Leave out the pictures and copy the remaining records exactly.

▽

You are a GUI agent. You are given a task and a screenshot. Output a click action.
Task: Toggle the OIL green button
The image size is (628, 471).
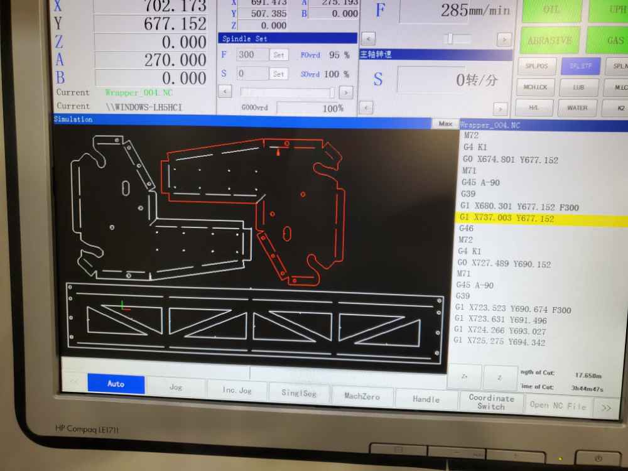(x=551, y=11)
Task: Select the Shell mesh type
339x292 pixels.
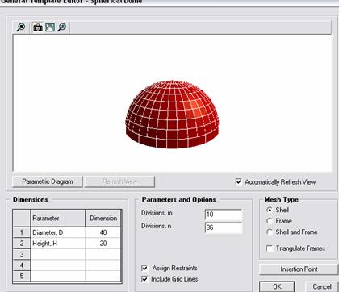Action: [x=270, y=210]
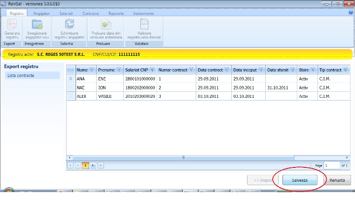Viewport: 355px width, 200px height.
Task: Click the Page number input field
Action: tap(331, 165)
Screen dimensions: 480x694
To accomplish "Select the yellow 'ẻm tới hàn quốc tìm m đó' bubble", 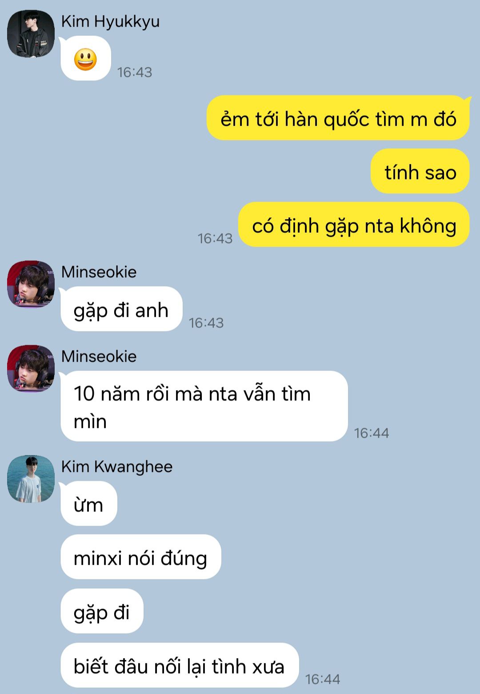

△

# [Response to the task]
You are a GUI agent. You are given a task and a screenshot. Output a click action.
Task: Toggle the OIL green button
The image size is (628, 471).
(x=551, y=11)
Task: Select the Shell mesh type
339x292 pixels.
Action: [x=270, y=210]
Viewport: 355px width, 200px height.
Task: Click the Page number input field
Action: tap(331, 165)
Screen dimensions: 480x694
To accomplish "Select the yellow 'ẻm tới hàn quốc tìm m đó' bubble", 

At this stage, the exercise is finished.